Globant already offers the full range of digital capabilities, through qualitative and quantitative research into customer issues to develop deep insights, consulting in-design thinking, ethnographic surveys, empathy and experience mapping and rapid prototyping through customer-oriented pods that quickly create experiential solutions to stated and implied needs. Digital content development, user interface Design, SMAC solution deployment and niche capabilities in Internet of Things, Artificial Intelligence, Gaming and transformation and development of large enterprise applications for enterprise operations, employee collaboration and talent management — all this and more is what makes this company an exemplar in the digital space. A key differentiator for this company in comparison to traditional Indian firms who have delivered great technology solutions in the past but failed to challenge the conventional wisdom of clients is their two-pillar approach to solution delivery — “Stay Relevant” and “Build to Discover”.
Staying relevant to existing and new customers is done through creation and dissemination of research, gatherings, conferences and webinars to keep customers abreast of the latest trends in digital. And building products and prototypes quickly in the multi-skilled “agile pods” enables feedback to be received and implemented and an iterative build-and-discover methodology in partnership with the clients. The company’s investment in multiple studios, each embedding specific domain knowledge and delivering solutions focused on specific technology challenges has been quite unique and its services model of first engineering platforms and then customizing them to the need of each client has proved to be a winner in a highly contested market.
The science of platform engineering is probably going to be the holy grail for most Indian firms and in this area, there is not just Globant but many known players to understand and emulate. Large corporations have already begun dismantling their legacy applications and packaged ERP software in favor of platforms connected through micro-services and applications programming interfaces and consumed on a software-as a- service “Pay per Use” basis. Resource ownership is being replaced by connections and interactions through platforms, which will enable totally integrated automation that ensures engineering efficiency for information flows from the market to the shop floor to the extended supply chains of any enterprise.

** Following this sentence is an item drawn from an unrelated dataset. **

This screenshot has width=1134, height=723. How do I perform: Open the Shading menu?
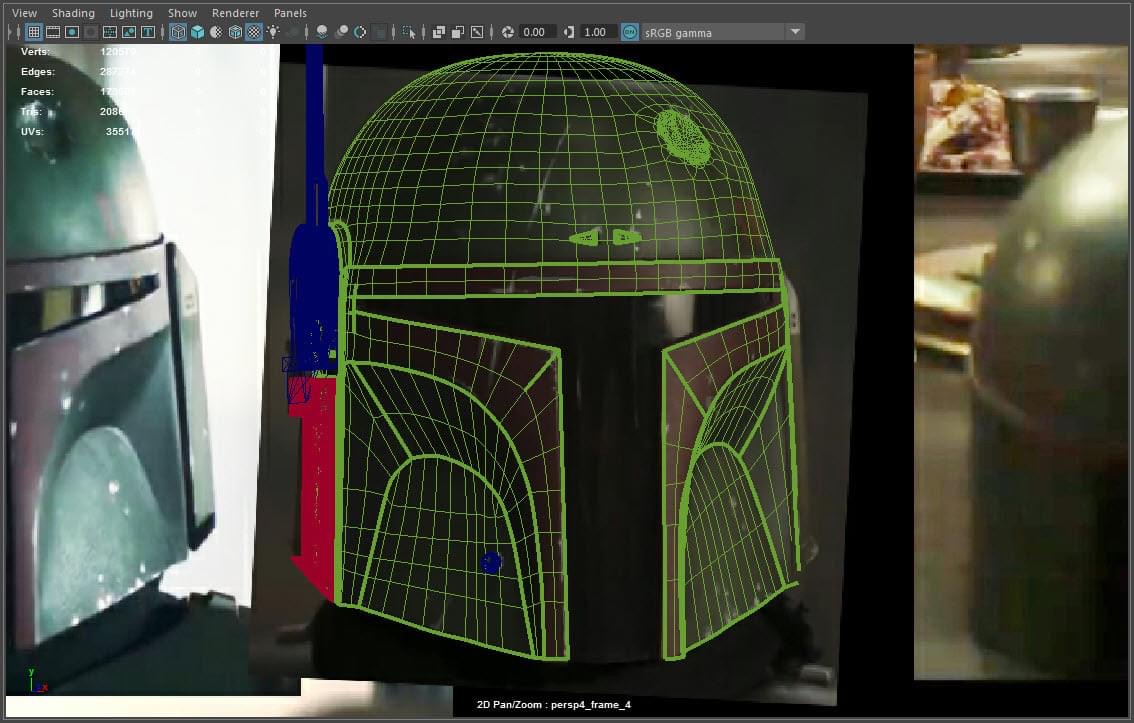73,13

Major players in the digital platform space include clear market leaders like IBM and Accenture who have managed the transition extremely well and pure-play digital stars like Globant, Luxoft and epam and also emerging challengers like GlobalLogic and Persistent. While many of the Indian Tier One firms are also competing for their space in the digital sun, it remains to be seen if they will make the transition organically or acquire their way to success. Many niche players exist like Harman, Liquidhub, eInfochips and Born are growing well and many more have been acquired. M&A activity can be expected to be very active in the
next few quarters for Indian and global firms.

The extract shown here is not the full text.